EDITORIAL: Respect artiste copyright
EVERY YEAR THOUSANDS OF people look forward to what our songwriters and music publishers will deliver during Crop Over.
Yet, these “entertainers” and the field they are in continue to receive lower levels of respect than those whose talents are used in other fields of endeavour.
Every day, news reporters sit through various meetings and sift through documents to inform and document details in a reader-friendly manner, making it easy for listeners and exciting for viewers.
Our authors write books, plays, poems and short stories which can set out historical records, highlight satirical skills and cause us to have introspection on our lives and society.
Our architects translate our heritage with their unique designs as well as offer practical benefits.
They are all creators and innovators who bring many economic advantages to our country. Their skills and competencies in many instances add value in unique ways which also strengthen democracy, education and information. But all this comes at a cost.
The artist cannot afford to write simply for love of labour whether it be a song, a play or a book . The media houses cannot devote tremendous expense in the cost of covering news, sports, entertainment and health events strictly as a public service.

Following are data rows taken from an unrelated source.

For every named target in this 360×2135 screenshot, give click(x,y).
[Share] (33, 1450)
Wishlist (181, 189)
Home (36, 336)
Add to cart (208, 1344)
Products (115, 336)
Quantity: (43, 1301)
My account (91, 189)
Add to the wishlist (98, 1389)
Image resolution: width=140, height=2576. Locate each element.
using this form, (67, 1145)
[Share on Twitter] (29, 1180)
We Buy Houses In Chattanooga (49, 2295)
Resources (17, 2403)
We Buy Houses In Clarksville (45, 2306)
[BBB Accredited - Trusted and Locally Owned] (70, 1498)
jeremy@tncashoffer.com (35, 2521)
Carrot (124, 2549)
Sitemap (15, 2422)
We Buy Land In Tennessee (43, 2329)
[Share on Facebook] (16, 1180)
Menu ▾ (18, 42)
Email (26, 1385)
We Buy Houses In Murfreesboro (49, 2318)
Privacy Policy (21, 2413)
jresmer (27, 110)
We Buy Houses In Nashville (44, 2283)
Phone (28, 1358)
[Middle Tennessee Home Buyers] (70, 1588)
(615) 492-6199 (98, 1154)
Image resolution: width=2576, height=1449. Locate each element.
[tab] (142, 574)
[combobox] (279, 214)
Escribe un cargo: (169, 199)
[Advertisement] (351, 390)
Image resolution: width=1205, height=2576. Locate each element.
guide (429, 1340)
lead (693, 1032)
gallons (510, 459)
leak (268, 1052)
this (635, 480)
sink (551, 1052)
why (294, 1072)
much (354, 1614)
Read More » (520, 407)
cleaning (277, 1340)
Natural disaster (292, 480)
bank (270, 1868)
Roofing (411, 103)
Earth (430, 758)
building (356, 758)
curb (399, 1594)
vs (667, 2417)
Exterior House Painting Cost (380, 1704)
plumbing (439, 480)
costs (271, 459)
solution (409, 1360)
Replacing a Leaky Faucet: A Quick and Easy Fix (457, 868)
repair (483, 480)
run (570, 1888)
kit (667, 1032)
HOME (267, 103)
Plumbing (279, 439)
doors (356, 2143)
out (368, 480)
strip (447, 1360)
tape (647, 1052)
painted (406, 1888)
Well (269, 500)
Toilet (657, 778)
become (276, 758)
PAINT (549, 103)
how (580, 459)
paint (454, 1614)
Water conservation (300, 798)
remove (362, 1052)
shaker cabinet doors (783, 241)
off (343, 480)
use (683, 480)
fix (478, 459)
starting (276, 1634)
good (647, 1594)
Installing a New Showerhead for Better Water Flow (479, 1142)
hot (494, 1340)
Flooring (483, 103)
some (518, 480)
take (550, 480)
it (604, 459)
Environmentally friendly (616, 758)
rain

For all these efforts there must be a fair return in support of output. These providers of creative content must be rewarded for their efforts. It can only happen if there is an effective policy of copyright laws and the policing of them and more importantly, respect for creative work.
Yesterday, there were Copyright Day activities in Barbados. But, we dare say, they were too little and too limited to be effective. The message must be hammered home for there to be full understanding and appreciation of the importance of intellectual property in helping to promote free markets and competition. Consider the pressure the Americans apply globally to protect the interest of their creative content producers.
Too many people in Barbados still believe that creators are different from others in the knowledge economy.
That is why people who are otherwise law-abiding download and buy pirated copies of music and movies – local or foreign – and software. Based on the cries of the local copyright agency, even some of the big distribution channels of international movies and news content have little regard for the laws.
We need to take heed of the theme for this year’s World Intellectual Property Day, being observed tomorrow, which interestingly is focused on music: Get up, Stand up. For Music. Better yet, Get up, stand up. For creativity.